Dans un contexte d’inflation zéro et de stabilité des prix et des salaires, les brusques variations de revenus que connaît le monde agricole suffisent à en faire un secteur à part. En 2014, par exemple, le revenu des arboriculteurs fruitiers avait plongé de 56 %, mais il avait augmenté de 46 % en 2012. Aucun autre secteur de l’économie ne subit de façon plus visible et plus brutale la loi du marché, de l’offre et de la demande, ou n’est exposé à autant d’aléas, qui vont de la grêle au ralentissement de la croissance asiatique en passant par les tensions diplomatiques avec la Russie.
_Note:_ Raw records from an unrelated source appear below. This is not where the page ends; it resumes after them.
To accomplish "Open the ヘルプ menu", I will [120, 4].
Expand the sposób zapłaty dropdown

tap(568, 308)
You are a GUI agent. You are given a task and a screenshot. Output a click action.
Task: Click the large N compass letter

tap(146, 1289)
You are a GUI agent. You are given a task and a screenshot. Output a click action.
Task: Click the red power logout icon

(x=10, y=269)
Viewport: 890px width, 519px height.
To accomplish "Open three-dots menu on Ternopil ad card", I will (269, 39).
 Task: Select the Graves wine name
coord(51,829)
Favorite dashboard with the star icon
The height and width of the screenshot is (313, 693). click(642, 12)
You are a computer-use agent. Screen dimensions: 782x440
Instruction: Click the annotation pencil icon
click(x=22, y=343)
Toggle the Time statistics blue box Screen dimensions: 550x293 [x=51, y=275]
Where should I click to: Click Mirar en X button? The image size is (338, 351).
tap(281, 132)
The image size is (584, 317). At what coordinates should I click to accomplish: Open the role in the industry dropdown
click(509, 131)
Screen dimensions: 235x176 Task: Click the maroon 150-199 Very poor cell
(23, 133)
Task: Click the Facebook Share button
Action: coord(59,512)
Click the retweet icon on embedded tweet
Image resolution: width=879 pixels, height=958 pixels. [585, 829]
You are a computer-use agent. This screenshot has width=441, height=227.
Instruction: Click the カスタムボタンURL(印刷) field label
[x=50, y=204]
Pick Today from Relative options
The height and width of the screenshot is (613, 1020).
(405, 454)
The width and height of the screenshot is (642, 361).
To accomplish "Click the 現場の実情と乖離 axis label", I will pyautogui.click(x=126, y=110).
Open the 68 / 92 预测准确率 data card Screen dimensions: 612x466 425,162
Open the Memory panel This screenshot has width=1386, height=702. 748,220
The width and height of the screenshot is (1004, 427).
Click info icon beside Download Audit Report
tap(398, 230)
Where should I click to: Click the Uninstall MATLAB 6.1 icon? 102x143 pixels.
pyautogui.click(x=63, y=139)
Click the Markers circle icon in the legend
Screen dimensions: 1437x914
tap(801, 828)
D’où, chez les agriculteurs, un sentiment d’insécurité économique en décalage avec une France où 90 % des travailleurs sont salariés et disposent de revenus fixes. D’où aussi cette impression d’être des citoyens un peu à part, au train de vie modeste, mais au patrimoine trois fois plus élevé que la moyenne des Français (260 000 euros, contre 86 600). Qui ne connaissent ni les 35 heures ni les vacances, et vivent en marge d’une société hyperurbanisée les considérant de plus en plus comme des bêtes curieuses aux moeurs suffisamment étranges pour expliquer le succès d’une émission comme « L’amour est dans le pré ».
Le malaise des agriculteurs va bien au-delà de leur fragilité financière ; il est aussi sociétal. Il vient également du caractère hybride de leur statut, celui d’une profession historiquement et authentiquement indépendante et libérale, mais qui vit sous perfusion, à haute dose, de subventions et d’argent public. Selon une étude du Conseil d’analyse économique (CAE), les aides publiques à l’agriculture française dépassent chaque année 10 milliards d’euros, soit en moyenne environ 30 000 euros de transferts directs pour chacune des 320 000 exploitations. En 2013, elles représentaient pour une exploitation moyenne 84 % du revenu, avec des pointes à 169 % dans le secteur bovins-viande et à 198 % dans celui des ovins-caprins.
Le taux de pauvreté chez les paysans est deux fois plus élevé que dans la population.